Supplied records:
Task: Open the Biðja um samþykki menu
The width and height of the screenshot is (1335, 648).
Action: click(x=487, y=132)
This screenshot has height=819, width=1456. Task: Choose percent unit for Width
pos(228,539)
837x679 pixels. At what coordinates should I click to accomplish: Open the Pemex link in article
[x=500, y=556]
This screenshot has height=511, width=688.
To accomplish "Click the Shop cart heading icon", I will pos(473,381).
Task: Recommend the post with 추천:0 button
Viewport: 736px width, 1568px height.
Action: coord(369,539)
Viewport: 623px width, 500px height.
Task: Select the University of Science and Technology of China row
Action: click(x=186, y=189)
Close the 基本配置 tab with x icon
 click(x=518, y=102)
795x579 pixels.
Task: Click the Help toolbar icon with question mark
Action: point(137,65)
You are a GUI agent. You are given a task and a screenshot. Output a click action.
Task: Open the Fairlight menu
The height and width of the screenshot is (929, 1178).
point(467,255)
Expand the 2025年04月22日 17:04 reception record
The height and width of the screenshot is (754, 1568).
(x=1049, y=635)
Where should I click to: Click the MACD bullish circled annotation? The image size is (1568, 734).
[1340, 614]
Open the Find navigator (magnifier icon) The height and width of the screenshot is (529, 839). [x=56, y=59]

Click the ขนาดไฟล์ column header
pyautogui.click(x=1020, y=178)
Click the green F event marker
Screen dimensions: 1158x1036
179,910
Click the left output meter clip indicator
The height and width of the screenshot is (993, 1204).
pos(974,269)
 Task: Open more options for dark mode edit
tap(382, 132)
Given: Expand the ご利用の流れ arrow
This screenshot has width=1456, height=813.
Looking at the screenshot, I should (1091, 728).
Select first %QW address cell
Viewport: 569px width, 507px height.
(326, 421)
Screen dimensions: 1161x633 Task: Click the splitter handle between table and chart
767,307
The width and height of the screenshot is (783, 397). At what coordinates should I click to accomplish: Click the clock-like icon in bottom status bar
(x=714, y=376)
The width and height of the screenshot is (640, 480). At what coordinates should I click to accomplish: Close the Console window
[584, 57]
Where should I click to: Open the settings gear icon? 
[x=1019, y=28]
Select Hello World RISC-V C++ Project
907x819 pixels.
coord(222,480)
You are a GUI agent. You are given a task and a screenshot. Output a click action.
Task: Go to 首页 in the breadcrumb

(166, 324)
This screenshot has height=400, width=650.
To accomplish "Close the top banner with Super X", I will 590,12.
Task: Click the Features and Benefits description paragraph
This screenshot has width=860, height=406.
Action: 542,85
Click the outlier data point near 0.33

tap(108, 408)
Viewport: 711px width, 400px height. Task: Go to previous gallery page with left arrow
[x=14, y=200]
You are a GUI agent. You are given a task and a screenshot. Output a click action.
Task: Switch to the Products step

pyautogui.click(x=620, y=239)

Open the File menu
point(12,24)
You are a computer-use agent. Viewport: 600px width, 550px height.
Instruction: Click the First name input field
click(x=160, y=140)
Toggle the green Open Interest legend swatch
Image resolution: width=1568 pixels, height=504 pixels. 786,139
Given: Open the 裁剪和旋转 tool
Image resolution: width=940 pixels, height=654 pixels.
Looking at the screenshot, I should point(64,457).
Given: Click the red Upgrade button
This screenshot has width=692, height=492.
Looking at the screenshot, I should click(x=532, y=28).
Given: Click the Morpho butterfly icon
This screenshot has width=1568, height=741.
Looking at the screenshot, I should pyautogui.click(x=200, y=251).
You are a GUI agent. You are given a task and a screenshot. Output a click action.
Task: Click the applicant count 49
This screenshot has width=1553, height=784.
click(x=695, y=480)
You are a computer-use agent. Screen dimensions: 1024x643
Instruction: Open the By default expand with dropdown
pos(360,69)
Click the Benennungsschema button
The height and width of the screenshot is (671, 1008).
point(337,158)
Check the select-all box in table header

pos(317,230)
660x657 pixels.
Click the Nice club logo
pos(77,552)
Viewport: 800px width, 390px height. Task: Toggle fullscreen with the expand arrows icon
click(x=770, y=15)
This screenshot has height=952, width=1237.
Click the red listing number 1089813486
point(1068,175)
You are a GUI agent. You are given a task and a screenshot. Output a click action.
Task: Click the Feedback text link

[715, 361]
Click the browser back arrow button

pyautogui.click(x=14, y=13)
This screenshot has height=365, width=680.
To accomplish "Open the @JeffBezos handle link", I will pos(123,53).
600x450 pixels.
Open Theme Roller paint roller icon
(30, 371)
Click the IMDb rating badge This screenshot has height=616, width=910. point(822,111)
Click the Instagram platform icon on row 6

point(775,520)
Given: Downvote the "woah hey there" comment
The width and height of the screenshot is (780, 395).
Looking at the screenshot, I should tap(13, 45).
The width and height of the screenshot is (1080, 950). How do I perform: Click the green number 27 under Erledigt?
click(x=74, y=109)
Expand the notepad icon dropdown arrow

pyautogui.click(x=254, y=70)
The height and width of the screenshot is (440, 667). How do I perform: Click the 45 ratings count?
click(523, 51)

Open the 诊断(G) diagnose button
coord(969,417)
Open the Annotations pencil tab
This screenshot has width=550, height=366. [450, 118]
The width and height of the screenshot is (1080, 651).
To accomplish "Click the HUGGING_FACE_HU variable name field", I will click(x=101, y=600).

Activity:
Copy each record from above without leaving any out.

Exercise output:
Task: Open the Biðja um samþykki menu
The width and height of the screenshot is (1335, 648).
Action: click(x=487, y=132)
This screenshot has height=819, width=1456. Task: Choose percent unit for Width
pos(228,539)
837x679 pixels. At what coordinates should I click to accomplish: Open the Pemex link in article
[x=500, y=556]
This screenshot has height=511, width=688.
To accomplish "Click the Shop cart heading icon", I will pos(473,381).
Task: Recommend the post with 추천:0 button
Viewport: 736px width, 1568px height.
Action: coord(369,539)
Viewport: 623px width, 500px height.
Task: Select the University of Science and Technology of China row
Action: click(x=186, y=189)
Close the 基本配置 tab with x icon
 click(x=518, y=102)
795x579 pixels.
Task: Click the Help toolbar icon with question mark
Action: point(137,65)
You are a GUI agent. You are given a task and a screenshot. Output a click action.
Task: Open the Fairlight menu
The height and width of the screenshot is (929, 1178).
point(467,255)
Expand the 2025年04月22日 17:04 reception record
The height and width of the screenshot is (754, 1568).
(x=1049, y=635)
Where should I click to: Click the MACD bullish circled annotation? The image size is (1568, 734).
[1340, 614]
Open the Find navigator (magnifier icon) The height and width of the screenshot is (529, 839). [x=56, y=59]

Click the ขนาดไฟล์ column header
pyautogui.click(x=1020, y=178)
Click the green F event marker
Screen dimensions: 1158x1036
179,910
Click the left output meter clip indicator
The height and width of the screenshot is (993, 1204).
pos(974,269)
 Task: Open more options for dark mode edit
tap(382, 132)
Given: Expand the ご利用の流れ arrow
This screenshot has width=1456, height=813.
Looking at the screenshot, I should (1091, 728).
Select first %QW address cell
Viewport: 569px width, 507px height.
(326, 421)
Screen dimensions: 1161x633 Task: Click the splitter handle between table and chart
767,307
The width and height of the screenshot is (783, 397). At what coordinates should I click to accomplish: Click the clock-like icon in bottom status bar
(x=714, y=376)
The width and height of the screenshot is (640, 480). At what coordinates should I click to accomplish: Close the Console window
[584, 57]
Where should I click to: Open the settings gear icon? 
[x=1019, y=28]
Select Hello World RISC-V C++ Project
907x819 pixels.
coord(222,480)
You are a GUI agent. You are given a task and a screenshot. Output a click action.
Task: Go to 首页 in the breadcrumb

(166, 324)
This screenshot has height=400, width=650.
To accomplish "Close the top banner with Super X", I will 590,12.
Task: Click the Features and Benefits description paragraph
This screenshot has width=860, height=406.
Action: 542,85
Click the outlier data point near 0.33

tap(108, 408)
Viewport: 711px width, 400px height. Task: Go to previous gallery page with left arrow
[x=14, y=200]
You are a GUI agent. You are given a task and a screenshot. Output a click action.
Task: Switch to the Products step

pyautogui.click(x=620, y=239)

Open the File menu
point(12,24)
You are a computer-use agent. Viewport: 600px width, 550px height.
Instruction: Click the First name input field
click(x=160, y=140)
Toggle the green Open Interest legend swatch
Image resolution: width=1568 pixels, height=504 pixels. 786,139
Given: Open the 裁剪和旋转 tool
Image resolution: width=940 pixels, height=654 pixels.
Looking at the screenshot, I should point(64,457).
Given: Click the red Upgrade button
This screenshot has width=692, height=492.
Looking at the screenshot, I should click(x=532, y=28).
Given: Click the Morpho butterfly icon
This screenshot has width=1568, height=741.
Looking at the screenshot, I should pyautogui.click(x=200, y=251).
You are a GUI agent. You are given a task and a screenshot. Output a click action.
Task: Click the applicant count 49
This screenshot has width=1553, height=784.
click(x=695, y=480)
You are a computer-use agent. Screen dimensions: 1024x643
Instruction: Open the By default expand with dropdown
pos(360,69)
Click the Benennungsschema button
The height and width of the screenshot is (671, 1008).
point(337,158)
Check the select-all box in table header

pos(317,230)
660x657 pixels.
Click the Nice club logo
pos(77,552)
Viewport: 800px width, 390px height. Task: Toggle fullscreen with the expand arrows icon
click(x=770, y=15)
This screenshot has height=952, width=1237.
Click the red listing number 1089813486
point(1068,175)
You are a GUI agent. You are given a task and a screenshot. Output a click action.
Task: Click the Feedback text link

[715, 361]
Click the browser back arrow button

pyautogui.click(x=14, y=13)
This screenshot has height=365, width=680.
To accomplish "Open the @JeffBezos handle link", I will pos(123,53).
600x450 pixels.
Open Theme Roller paint roller icon
(30, 371)
Click the IMDb rating badge This screenshot has height=616, width=910. point(822,111)
Click the Instagram platform icon on row 6

point(775,520)
Given: Downvote the "woah hey there" comment
The width and height of the screenshot is (780, 395).
Looking at the screenshot, I should tap(13, 45).
The width and height of the screenshot is (1080, 950). How do I perform: Click the green number 27 under Erledigt?
click(x=74, y=109)
Expand the notepad icon dropdown arrow

pyautogui.click(x=254, y=70)
The height and width of the screenshot is (440, 667). How do I perform: Click the 45 ratings count?
click(523, 51)

Open the 诊断(G) diagnose button
coord(969,417)
Open the Annotations pencil tab
This screenshot has width=550, height=366. [450, 118]
The width and height of the screenshot is (1080, 651).
To accomplish "Click the HUGGING_FACE_HU variable name field", I will click(x=101, y=600).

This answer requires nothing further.